Beast, Rider, and Marshall: How to Get Control of Yourself
Disclaimer: this post contains affiliate links. If you click on them and buy the products, I’ll get a cut of the profit.
The secret to self-improvement, in my opinion, lies in the fact that we are not animals.
“What! Yes we are! We’re descended from the great ape!”
Nope. If that were true, we would still be running through the savannahs of Africa, trying not to get eaten by lions.
The goal of Distracted Fortune is to track my own progress toward incredible wealth, and use that experience to help you do the same. You, Dear Reader, get to learn from both my successes and my failures.
One thing that is becoming clear to me is that true success is 10% luck, 20% circumstances, and 70% personal self development.
This article will detail a concept I maintain, that helps me keep perspective when I inevitably fall off the horse.
The Tripartite Self
A person is made up of three entities. I’ve found the best way to see these three entities is to imagine them as the Beast, the Rider, and the Marshall.
The idea isn’t original with me. Experts in psychology have come up with similar constructs in the past. For Sigmund Freud, there was the Id, the Ego, and the Superego; for Plato, there was the Appetite, the Reason, and the Spirit; and there are others with similar concepts.
Here is a summary of how I envision these three entities:
- The Beast
The first entity is the one who eats crap, scrolls through endless feeds, and is dazzled by flashy things. It’s also the one who brushes your teeth in the morning, who remembers to wipe well after taking a dump, and checks your blind spot before changing lanes.
This is the chimp that climbed down from the trees so long ago.

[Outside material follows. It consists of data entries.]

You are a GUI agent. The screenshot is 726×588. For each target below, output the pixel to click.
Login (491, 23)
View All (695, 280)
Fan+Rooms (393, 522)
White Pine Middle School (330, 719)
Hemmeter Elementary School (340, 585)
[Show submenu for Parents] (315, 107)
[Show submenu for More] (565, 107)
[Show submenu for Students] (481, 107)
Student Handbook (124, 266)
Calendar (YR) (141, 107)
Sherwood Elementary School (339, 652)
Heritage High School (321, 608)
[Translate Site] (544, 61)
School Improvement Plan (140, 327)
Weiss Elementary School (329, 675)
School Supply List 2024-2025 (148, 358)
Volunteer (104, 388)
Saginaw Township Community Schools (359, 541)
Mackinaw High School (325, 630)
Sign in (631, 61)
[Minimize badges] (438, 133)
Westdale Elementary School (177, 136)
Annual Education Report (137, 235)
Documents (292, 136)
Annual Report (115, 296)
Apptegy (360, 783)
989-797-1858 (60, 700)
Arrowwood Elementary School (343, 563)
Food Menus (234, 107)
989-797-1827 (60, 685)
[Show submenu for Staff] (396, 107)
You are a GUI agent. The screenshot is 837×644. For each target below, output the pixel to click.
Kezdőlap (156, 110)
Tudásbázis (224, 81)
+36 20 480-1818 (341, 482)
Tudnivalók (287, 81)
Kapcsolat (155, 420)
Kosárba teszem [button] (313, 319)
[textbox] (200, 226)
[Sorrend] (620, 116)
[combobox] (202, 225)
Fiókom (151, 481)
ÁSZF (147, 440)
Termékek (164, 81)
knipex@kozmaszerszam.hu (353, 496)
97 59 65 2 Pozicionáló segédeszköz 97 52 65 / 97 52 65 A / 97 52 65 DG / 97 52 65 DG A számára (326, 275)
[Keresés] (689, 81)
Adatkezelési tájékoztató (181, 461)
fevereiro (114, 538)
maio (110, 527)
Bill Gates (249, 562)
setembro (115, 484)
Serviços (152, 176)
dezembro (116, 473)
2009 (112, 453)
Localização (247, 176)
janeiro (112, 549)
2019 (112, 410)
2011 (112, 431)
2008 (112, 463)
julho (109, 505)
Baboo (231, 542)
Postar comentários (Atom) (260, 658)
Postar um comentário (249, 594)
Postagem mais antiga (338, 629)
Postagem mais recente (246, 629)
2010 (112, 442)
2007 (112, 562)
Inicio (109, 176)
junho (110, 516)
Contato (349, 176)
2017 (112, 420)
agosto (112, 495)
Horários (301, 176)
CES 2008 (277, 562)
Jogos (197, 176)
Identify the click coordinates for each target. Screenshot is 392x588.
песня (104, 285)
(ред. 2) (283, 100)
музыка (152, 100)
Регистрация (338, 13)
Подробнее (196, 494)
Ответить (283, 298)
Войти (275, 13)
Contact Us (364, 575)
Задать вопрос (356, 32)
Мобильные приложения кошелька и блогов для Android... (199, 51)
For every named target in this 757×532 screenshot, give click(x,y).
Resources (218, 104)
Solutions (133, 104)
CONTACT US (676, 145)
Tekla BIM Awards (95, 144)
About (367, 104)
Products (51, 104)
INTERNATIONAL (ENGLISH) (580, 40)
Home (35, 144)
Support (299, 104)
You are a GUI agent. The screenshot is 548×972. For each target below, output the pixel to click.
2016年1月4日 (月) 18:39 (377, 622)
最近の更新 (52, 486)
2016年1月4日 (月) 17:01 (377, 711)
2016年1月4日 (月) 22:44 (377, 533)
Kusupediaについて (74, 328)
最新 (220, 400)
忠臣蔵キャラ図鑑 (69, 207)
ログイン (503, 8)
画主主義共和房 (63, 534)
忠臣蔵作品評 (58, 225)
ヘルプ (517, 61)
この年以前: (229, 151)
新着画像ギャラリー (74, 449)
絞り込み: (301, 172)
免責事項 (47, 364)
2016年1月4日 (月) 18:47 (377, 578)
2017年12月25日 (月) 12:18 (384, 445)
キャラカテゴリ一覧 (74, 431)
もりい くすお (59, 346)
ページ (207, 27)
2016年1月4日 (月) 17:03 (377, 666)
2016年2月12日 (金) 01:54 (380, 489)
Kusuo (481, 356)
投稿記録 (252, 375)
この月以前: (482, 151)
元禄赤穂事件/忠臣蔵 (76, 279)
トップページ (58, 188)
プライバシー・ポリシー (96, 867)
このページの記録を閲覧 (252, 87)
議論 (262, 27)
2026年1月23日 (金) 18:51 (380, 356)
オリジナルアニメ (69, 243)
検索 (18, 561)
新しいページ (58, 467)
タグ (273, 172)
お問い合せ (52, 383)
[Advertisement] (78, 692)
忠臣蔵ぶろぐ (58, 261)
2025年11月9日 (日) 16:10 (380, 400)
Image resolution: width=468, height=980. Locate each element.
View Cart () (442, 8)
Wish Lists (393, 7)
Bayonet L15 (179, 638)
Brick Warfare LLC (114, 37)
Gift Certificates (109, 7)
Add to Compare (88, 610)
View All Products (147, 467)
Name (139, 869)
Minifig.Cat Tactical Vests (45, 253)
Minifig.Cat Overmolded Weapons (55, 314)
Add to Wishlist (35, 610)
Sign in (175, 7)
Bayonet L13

In a very real way, I think this creature is an animal. Animals are not stupid, but they function based on innate ability and instinct. Animals can be trained to do incredible things, but they can’t decide to train themselves to do incredible things. They require a person to do the training.
Animals are limited to a small range around their innate abilities.
- The Rider
The second entity is the one who gets the Beast to wash its hands after using the bathroom, the one who gets it to eat a salad before the lasagna, and the one who remembers to call your mom today. The Rider is the responsible one, who gets the Beast to do things that are good for you and for others.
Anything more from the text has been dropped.